**To do**. Which lines in the records below contain the word "checkbox"? Report each of them.

Data excerpts:

-- Opening Marker --

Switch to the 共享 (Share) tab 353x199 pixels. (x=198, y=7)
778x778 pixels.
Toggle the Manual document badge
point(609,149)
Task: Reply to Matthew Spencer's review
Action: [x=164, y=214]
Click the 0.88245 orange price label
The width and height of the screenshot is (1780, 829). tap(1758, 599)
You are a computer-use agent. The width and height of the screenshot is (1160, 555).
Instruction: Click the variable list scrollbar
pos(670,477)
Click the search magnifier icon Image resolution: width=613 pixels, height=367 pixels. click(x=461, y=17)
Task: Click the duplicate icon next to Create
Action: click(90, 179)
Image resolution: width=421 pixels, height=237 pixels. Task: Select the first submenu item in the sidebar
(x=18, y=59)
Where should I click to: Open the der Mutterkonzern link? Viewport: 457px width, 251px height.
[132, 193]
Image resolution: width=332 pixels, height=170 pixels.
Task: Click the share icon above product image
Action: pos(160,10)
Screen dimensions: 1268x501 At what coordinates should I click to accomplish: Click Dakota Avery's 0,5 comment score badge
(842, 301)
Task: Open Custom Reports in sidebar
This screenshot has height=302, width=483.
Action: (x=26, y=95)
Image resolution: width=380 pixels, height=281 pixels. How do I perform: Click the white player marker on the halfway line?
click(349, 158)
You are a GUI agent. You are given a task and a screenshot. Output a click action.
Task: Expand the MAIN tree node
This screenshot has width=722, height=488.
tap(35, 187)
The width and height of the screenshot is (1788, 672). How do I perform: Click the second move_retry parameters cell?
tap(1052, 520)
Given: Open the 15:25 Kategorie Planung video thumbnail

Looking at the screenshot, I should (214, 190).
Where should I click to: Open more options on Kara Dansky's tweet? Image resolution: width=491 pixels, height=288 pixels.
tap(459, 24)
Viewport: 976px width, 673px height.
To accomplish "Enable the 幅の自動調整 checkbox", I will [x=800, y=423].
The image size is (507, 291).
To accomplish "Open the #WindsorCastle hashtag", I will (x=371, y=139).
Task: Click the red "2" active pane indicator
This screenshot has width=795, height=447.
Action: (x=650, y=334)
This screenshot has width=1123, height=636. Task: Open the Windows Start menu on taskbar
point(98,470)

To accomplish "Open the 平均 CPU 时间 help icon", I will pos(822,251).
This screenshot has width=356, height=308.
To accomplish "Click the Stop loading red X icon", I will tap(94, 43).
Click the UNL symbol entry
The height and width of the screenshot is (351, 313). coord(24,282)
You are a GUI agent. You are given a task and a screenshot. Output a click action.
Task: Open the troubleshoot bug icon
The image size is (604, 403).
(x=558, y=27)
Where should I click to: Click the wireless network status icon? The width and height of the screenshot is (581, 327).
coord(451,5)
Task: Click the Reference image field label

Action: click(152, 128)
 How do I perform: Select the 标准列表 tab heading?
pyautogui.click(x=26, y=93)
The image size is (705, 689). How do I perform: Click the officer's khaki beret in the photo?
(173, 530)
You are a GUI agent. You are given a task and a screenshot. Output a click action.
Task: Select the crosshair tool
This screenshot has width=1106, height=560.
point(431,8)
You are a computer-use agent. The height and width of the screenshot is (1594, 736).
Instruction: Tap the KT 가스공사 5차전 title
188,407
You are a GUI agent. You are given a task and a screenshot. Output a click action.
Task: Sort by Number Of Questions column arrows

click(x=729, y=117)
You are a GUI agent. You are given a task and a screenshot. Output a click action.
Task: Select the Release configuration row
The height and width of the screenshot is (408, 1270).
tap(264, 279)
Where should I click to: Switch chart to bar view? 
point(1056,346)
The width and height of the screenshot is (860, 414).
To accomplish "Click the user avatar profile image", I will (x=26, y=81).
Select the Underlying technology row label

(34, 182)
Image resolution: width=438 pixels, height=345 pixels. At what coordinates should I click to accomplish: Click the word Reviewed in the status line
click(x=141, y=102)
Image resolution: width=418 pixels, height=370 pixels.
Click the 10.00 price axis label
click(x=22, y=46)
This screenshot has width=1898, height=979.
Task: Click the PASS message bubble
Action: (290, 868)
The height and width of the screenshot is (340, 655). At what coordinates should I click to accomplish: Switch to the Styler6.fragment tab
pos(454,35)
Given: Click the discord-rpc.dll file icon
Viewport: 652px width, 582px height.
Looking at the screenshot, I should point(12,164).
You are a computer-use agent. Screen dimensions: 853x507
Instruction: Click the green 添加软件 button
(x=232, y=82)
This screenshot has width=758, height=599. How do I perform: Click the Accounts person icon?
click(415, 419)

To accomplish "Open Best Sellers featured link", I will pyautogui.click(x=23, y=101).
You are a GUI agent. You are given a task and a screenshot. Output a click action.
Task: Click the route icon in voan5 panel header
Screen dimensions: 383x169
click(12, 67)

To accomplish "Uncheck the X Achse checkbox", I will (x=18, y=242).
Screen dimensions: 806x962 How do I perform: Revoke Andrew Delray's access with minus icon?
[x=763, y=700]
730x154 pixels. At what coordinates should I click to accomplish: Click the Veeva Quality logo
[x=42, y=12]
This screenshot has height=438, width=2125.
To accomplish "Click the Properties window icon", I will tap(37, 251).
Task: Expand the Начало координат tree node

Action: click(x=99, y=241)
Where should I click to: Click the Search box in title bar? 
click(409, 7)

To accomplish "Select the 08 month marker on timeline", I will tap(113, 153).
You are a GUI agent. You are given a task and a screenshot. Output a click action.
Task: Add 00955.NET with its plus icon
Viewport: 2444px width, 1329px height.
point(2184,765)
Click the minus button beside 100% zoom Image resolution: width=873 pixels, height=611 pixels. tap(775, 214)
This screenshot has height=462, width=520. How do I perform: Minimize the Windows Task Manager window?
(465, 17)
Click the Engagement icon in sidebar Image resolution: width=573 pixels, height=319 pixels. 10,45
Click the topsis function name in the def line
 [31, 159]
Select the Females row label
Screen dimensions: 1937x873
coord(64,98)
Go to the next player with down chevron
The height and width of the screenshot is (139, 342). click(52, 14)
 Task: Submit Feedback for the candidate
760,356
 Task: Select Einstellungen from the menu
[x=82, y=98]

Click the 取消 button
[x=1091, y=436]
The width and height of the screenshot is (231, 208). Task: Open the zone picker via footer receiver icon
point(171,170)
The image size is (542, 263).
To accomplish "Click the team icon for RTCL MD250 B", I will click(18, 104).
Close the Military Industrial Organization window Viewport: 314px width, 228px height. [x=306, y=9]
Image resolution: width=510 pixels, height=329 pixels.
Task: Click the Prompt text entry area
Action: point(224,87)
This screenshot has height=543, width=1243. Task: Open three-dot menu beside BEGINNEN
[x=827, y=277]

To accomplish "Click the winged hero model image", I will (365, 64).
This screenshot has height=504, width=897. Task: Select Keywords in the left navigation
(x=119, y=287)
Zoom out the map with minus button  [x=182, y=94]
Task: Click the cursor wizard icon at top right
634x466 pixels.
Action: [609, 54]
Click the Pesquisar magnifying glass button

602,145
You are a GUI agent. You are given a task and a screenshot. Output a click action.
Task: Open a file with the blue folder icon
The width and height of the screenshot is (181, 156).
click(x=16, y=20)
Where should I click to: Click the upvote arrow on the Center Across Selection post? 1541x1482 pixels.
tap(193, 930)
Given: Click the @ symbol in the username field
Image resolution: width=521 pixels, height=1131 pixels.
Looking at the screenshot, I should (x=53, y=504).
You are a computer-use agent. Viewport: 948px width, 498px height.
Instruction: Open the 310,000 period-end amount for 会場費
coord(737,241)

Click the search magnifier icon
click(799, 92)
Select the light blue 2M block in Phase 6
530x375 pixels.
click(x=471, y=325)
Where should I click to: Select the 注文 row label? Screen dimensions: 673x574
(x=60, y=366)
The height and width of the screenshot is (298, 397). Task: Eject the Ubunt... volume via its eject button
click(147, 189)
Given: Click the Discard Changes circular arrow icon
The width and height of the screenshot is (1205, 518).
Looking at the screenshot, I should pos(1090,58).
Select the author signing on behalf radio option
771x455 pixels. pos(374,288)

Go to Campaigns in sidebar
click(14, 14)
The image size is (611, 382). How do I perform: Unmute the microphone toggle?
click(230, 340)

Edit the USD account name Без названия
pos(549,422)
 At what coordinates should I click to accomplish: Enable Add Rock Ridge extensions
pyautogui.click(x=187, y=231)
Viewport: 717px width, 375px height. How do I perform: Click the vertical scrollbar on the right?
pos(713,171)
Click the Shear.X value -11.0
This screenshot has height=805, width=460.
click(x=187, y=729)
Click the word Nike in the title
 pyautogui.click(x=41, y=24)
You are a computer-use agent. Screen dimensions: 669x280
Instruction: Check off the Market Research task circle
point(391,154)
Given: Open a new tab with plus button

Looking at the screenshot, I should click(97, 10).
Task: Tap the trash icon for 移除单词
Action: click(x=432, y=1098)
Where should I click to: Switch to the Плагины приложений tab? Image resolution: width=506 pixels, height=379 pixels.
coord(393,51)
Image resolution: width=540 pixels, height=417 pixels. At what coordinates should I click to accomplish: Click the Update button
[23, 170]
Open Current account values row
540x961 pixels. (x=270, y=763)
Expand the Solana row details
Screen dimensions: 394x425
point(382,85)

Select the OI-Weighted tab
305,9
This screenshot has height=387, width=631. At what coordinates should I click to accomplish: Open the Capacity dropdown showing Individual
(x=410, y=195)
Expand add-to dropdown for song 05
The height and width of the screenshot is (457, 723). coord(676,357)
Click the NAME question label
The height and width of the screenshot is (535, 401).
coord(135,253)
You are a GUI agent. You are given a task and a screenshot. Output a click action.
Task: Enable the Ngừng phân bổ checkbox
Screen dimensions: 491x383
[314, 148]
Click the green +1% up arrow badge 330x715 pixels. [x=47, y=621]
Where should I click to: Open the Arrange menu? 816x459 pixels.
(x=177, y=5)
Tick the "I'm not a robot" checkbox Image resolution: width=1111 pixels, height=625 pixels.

-- Closing Marker --

**Your response**.
To accomplish "Enable the 幅の自動調整 checkbox", I will [x=800, y=423].
To accomplish "Uncheck the X Achse checkbox", I will (x=18, y=242).
Task: Enable the Ngừng phân bổ checkbox
Tick the "I'm not a robot" checkbox Image resolution: width=1111 pixels, height=625 pixels.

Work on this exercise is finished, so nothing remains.